**TESTO:**
========================================
A coloro che condividono con noi l’eredità di Abramo, “nostro padre nella fede” (cf. Nostra Aetate, NAE 4; cf. Rm 4,11-12) e la tradizione dell’Antico Testamento, ossia gli ebrei, a coloro che, come noi, credono in Dio giusto e misericordioso, ossia i musulmani, rivolgo parimenti questo appello, che si estende, altresì, a tutti i seguaci delle grandi religioni dei mondo.

L’incontro del 27 ottobre dell’anno passato ad Assisi, la città di san Francesco, per pregare e impegnarci per la pace – ognuno in fedeltà alla propria professione religiosa – ha rivelato a tutti fino a che punto la pace, e quale sua necessaria condizione, lo sviluppo di “tutto l’uomo e di tutti gli uomini” siano una questione anche religiosa, e come la piena attuazione dell’una e dell’altro dipenda dalla fedeltà alla nostra vocazione di uomini e di donne credenti. Perché dipende, innanzitutto, da Dio.


48     La Chiesa sa bene che nessuna realizzazione temporale s’identifica col regno di Dio, ma che tutte le realizzazioni non fanno che riflettere e, in un certo senso, anticipare la gloria del regno, che attendiamo alla fine della storia, quando il Signore ritornerà. Ma l’attesa non potrà esser mai una scusa per disinteressarsi degli uomini nella loro concreta situazione personale e nella loro vita sociale, nazionale e internazionale, in quanto questa – ora soprattutto – condiziona quella.
========================================
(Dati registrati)
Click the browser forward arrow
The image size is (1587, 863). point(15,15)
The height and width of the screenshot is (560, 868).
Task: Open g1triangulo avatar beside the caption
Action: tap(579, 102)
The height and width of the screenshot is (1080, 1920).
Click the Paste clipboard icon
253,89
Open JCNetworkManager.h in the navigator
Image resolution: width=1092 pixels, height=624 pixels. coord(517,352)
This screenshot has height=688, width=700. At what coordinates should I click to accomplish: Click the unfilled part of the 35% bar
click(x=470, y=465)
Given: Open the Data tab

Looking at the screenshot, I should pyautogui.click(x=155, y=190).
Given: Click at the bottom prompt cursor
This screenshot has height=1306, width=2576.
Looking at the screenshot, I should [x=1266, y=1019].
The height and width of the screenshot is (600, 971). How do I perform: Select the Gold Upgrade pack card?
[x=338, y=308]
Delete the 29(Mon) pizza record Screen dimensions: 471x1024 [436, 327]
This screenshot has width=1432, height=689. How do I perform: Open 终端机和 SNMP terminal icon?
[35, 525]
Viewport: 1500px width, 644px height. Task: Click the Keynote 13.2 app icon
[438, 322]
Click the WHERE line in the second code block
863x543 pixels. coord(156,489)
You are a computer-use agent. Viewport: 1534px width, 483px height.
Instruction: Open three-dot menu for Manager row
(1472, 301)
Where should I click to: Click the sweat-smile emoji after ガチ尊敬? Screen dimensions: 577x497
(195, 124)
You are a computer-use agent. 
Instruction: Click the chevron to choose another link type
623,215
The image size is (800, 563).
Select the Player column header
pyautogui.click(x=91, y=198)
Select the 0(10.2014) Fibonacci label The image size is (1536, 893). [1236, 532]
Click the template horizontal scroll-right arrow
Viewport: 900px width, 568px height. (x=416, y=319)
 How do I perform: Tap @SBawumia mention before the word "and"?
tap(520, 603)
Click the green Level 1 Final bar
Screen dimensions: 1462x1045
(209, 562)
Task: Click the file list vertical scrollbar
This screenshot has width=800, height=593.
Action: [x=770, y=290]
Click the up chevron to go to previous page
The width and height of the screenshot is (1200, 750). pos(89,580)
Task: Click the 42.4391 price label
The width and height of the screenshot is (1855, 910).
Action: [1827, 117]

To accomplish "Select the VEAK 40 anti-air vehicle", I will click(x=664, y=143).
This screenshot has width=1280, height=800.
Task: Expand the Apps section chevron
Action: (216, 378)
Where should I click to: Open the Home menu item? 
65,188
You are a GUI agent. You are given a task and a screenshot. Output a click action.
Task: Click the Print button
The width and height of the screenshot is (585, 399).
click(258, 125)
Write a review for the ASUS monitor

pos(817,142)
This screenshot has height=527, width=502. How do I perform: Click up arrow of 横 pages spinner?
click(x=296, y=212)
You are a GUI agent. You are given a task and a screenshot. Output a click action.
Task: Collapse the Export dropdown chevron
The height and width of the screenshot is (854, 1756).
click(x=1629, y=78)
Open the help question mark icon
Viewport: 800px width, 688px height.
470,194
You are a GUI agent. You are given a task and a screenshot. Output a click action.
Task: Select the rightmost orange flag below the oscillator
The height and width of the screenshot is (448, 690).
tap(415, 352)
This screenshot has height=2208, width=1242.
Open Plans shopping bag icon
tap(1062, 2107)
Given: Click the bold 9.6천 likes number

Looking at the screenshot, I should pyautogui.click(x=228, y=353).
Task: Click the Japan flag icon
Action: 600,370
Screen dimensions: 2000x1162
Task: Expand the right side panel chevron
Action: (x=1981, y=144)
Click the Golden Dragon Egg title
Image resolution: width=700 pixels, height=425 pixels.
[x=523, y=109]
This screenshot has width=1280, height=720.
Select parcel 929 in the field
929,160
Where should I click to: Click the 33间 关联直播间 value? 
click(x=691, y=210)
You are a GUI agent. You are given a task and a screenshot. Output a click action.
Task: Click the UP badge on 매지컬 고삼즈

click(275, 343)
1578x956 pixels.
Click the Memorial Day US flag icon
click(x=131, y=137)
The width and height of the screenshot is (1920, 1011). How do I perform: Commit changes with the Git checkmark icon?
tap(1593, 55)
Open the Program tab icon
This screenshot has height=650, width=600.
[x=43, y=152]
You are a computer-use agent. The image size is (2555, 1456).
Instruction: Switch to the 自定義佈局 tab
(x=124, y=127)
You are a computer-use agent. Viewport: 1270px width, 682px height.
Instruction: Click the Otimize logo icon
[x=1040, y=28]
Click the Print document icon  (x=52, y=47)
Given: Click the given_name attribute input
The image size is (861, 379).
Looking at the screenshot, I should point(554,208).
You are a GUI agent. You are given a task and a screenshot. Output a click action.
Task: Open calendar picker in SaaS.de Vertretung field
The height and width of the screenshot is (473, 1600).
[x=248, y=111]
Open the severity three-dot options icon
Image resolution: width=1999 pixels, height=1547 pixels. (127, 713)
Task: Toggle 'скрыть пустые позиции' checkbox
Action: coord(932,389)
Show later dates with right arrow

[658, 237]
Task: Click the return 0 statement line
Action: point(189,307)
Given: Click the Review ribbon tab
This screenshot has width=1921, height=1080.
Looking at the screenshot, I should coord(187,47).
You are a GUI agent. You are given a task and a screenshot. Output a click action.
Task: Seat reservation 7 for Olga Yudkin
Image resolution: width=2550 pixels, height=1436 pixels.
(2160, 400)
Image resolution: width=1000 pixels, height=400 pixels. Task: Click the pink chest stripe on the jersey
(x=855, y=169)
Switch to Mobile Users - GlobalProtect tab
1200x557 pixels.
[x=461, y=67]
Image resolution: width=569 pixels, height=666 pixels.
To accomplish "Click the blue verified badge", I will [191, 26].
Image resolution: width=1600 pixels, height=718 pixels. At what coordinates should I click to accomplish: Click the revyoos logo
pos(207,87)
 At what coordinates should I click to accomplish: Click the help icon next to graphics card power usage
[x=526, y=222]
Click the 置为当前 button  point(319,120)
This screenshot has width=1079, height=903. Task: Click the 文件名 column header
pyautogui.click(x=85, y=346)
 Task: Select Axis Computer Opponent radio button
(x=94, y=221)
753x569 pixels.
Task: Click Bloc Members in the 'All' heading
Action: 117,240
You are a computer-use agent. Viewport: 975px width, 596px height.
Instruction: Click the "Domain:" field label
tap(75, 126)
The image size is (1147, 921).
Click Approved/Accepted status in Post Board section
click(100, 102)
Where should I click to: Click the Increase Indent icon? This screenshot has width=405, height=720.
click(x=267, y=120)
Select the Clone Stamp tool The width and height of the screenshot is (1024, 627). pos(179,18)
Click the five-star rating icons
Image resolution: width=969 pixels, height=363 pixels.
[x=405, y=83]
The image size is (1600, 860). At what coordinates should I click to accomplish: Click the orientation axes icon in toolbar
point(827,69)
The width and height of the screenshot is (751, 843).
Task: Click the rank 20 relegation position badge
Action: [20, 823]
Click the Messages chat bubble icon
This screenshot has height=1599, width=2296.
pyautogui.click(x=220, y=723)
========================================
**PARTI DELL'ESERCIZIO:**
a – Le affermazioni seguenti concordano con il testo? Rispondi sì o no a ciascuna, citando le parole del testo che lo stabiliscono: (i) l'incontro di Assisi si è tenuto il 27 ottobre; (ii) alcune realizzazioni temporali si identificano col regno di Dio; (iii) l'attesa del ritorno del Signore può giustificare il disinteresse per gli uomini.
b – Quali righe delle voci vanno dalla riga che contiene "At what coordinates should I click to accomplish: Click the help" fino a quella che contiene "pyautogui.click(x=85, y=346)"? Restituiscile identiche, incluse le due righe estreme.
Il testo e le voci sono materiali distinti, senza legami tra loro.

**RISULTATI PER COMPITO:**
a –
(i) Sì: "L’incontro del 27 ottobre dell’anno passato ad Assisi".
(ii) No: "nessuna realizzazione temporale s’identifica col regno di Dio".
(iii) No: "l’attesa non potrà esser mai una scusa per disinteressarsi degli uomini".

b –
 At what coordinates should I click to accomplish: Click the help icon next to graphics card power usage
[x=526, y=222]
Click the 置为当前 button  point(319,120)
This screenshot has width=1079, height=903. Task: Click the 文件名 column header
pyautogui.click(x=85, y=346)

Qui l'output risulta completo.